In his director’s report, Ringley focused on plans for paving the parking lot between the exhibit hall and the pavilion, on the need to make improvements on the pavilion in the interest of historical preservation and on a prairie dog problem in the northeast pen of the fairgrounds.
The fairgrounds has received a State Loan and Investment Board grant for $140,000 that is earmarked for paving the parking lot between the exhibit hall and the pavilion. Rotomill will be purchased from the Wyoming Department of Transportation for approximately $30,000, and an independent contractor will need to be hired to design and install concrete drainage chutes to channel water off the lot.
“It just has to be done. They are the critical part, as well as making it so you are not ankle deep in mud when you get out to go to an auction, or an event, or dinner, or Biketober this Saturday,” Ringley said.
County Public Works Director Rod Liesinger is working on the project and hopes to have final estimates soon so that work can begin this fall, Ringley said.
At the SCFA meeting, board members discussed ways to turn the pavillion into a second year-round building, including installing radiant heat and resurfacing the floors.

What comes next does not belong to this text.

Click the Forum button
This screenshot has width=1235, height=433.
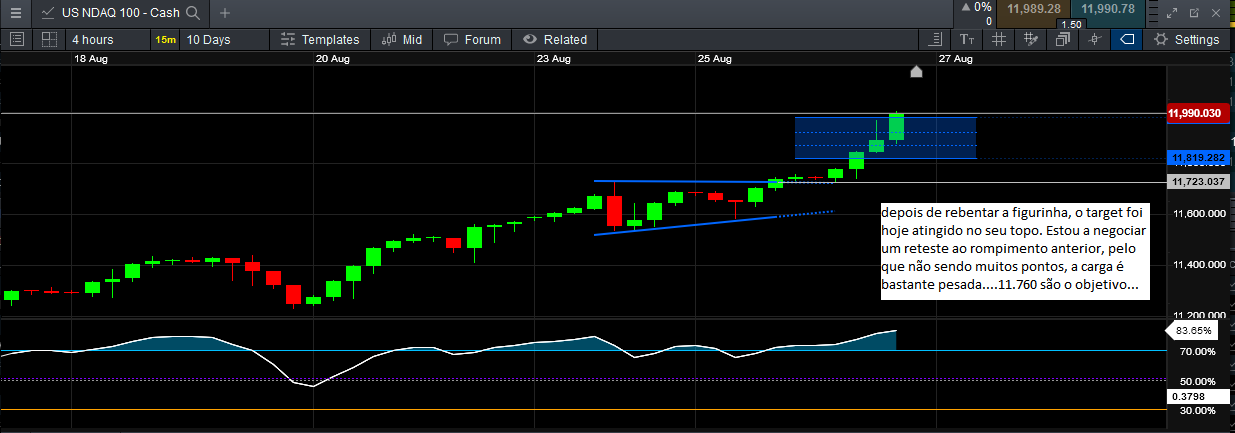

Ringley received an estimate of $20,000 to $30,000 for new heaters and said Thursday that he will work on a business plan for the pavillion before pursuing such an investment.
In the meantime, Ringley hopes to complete smaller, less expensive projects for historical preservation of the pavillion which was built in 1939.
The board also discussed ways to deal with a prairie dog problem in the northeast pen of the fairgrounds and decided to approach Sheridan County Weed and Pest for assistance.